Don’t Move a Mussel

Don’t move a mussel! Although a clever and catchy phrase, the magnitude of the message directed towards educating recreational boaters cannot be overstated. Until recently, the Pacific Northwest was one of the few areas safe from this costly invasive species. In the fall of 2016, Montana Fish, Wildlife and Parks (FWP) found microscope invasive quagga and zebra mussels in the Tiber Reservoir near Shelby, Montana, and Canyon Ferry Reservoir near Helena, and in July 2017, Montana FWP confirmed the quagga and zebra mussel sightings with DNA samples from Tiber Reservoir. 

Quagga and zebra mussels are the most expensive and devastating aquatic invasive species to invade the US, costing an estimated $5 billion annually for prevention and control. The quagga and zebra mussels are very similar in appearance with their striped and/or chevron patterned shells; however, the quagga mussel is slightly larger (0.8 to 1.6 inches) and paler. Zebra mussels range in color from tan, to brown, to black and are approximately 0.25 to 1.5 inches long. Both species of small mussels attach to any hard object with their strong byssal threads. A single mussel can lead to the production of a half a billion new mussels in their lifetime. Today, there is an estimated 10 trillion quagga and zebra mussels in the Great Lakes. 

Source: Peyer, S.M., J.C. Hermanson, and C.E. Lee. 2011. Effects of shell morphology on mechanics of zebra and quagga mussel locomotion. The Journal of Experimental Biology, 213:2226-2236.

Quagga and zebra mussel infestations harm native mussel and fish populations, ruin beaches and vessels, and clog water intake pipes, leading to billions of dollars of damage each year. They devastate native species by stripping the food web of plankton, causing a cascading effect throughout the ecosystem. Zebra mussels are also believed to be a source of botulism, a fatal illness caused by the bacteria Clostridium botulinum that affects many species of fish, birds and mammals. 

The quagga and zebra mussels are indigenous to Ukraine and southern Russia, but have been accidentally introduced to numerous areas to become an invasive species worldwide. Zebra mussels were first detected in Canada in the Great Lakes in 1988, potentially after the release of ballast water from ships traversing the St. Lawrence Seaway. The quagga mussel was identified as a distinct species in the Great Lakes in 1991. By 2007, the mussels had spread in the US from the northeast to the southwest. The National Wildlife Federation shows the spread of quagga and zebra mussels across the US. Some states have taken drastic actions to prevent further spread of the mussels, such as the ban on recreational boating in uncontaminated lakes.  

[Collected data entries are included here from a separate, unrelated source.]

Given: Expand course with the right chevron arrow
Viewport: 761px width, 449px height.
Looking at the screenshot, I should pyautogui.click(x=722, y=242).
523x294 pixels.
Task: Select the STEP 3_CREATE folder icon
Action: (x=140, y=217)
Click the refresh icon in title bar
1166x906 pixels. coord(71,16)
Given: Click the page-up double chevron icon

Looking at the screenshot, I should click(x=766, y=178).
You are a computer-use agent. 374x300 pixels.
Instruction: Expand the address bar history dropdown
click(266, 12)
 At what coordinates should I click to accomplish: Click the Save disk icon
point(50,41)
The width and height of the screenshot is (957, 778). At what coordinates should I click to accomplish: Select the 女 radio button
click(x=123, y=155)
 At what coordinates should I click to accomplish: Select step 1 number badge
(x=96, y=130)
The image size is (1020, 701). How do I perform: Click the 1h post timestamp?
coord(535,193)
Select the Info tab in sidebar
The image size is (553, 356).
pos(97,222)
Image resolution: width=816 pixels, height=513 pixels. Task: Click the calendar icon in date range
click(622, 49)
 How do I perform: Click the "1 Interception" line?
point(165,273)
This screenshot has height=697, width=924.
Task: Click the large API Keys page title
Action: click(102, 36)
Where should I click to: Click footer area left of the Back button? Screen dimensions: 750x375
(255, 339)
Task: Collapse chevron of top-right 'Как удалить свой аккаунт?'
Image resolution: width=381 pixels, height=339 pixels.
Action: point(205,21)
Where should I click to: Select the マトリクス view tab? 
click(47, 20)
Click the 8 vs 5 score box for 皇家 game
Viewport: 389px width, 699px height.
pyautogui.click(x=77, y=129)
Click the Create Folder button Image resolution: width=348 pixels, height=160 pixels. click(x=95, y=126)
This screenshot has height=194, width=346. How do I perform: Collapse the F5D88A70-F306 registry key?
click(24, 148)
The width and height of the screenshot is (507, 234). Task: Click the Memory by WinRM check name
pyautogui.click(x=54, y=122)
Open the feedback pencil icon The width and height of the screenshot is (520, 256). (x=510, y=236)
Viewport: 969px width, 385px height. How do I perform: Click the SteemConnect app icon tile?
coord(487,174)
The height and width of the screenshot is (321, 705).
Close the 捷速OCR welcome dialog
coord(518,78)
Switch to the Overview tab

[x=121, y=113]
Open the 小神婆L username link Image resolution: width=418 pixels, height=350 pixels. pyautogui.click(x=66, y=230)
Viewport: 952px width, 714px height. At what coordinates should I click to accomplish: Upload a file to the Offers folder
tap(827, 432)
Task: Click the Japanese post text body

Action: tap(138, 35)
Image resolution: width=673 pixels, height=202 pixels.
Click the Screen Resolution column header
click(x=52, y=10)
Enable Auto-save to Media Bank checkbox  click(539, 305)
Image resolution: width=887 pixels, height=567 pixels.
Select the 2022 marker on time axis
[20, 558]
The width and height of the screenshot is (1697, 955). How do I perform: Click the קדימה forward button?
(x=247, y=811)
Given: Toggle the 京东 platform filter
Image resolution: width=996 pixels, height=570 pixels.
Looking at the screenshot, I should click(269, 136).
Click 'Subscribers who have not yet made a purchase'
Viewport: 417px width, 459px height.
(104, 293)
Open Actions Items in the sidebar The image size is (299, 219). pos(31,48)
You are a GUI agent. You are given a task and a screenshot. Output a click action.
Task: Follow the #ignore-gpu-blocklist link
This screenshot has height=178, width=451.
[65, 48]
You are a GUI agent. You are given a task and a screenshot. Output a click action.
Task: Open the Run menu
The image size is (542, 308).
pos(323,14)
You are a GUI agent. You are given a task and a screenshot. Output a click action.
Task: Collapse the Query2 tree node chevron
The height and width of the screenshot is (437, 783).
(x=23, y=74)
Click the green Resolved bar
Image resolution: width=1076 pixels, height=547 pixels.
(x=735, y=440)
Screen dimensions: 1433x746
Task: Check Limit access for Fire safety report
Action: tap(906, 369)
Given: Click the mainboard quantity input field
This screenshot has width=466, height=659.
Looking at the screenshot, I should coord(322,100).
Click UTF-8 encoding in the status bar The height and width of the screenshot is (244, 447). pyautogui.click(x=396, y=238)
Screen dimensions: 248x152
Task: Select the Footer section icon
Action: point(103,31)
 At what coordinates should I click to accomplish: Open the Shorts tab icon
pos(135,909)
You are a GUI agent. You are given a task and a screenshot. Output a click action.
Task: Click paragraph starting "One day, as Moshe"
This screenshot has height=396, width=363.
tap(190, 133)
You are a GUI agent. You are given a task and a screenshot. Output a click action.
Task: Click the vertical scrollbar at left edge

Source: Mussel Prevention Program, San Luis Obispo Co., California.

The recent discoveries in Montana do not necessarily mean that there are established breeding populations; however, the Tiber and Canyon Ferry reservoirs are now considered mussel-positive waterbodies. In the Montana Mussel Response, extensive sampling and mandatory boat inspections and decontamination will remain in place for at least the next few years to attempt to prevent population establishment and spread. These invasive species are not yet present in Washington or Oregon, but the documented presence in Montana brings them one step closer. The projected cost of controlling a quagga and zebra mussel infestation in the Pacific Northwest would be $500 million annually.  

To learn more about the threat of invasive mussels in Montana, check out this 5-episode podcast: “SubSurface: Resisting Montana’s Underwater Invaders.” This podcast examines what happens if Montana fails to stop the coming invasion of quagga and zebra mussels threatening the state’s waterbodies. Montana Public Radio’s Nicky Ouellet looks into Montana’s future (or one possible future) to see how the invasive mussels changed the Great Lakes and examines Montana’s efforts to detect and prevent their spread. 

To avoid unwanted hitch-hikers, always decon and prevent the spread of invasive species in our waters.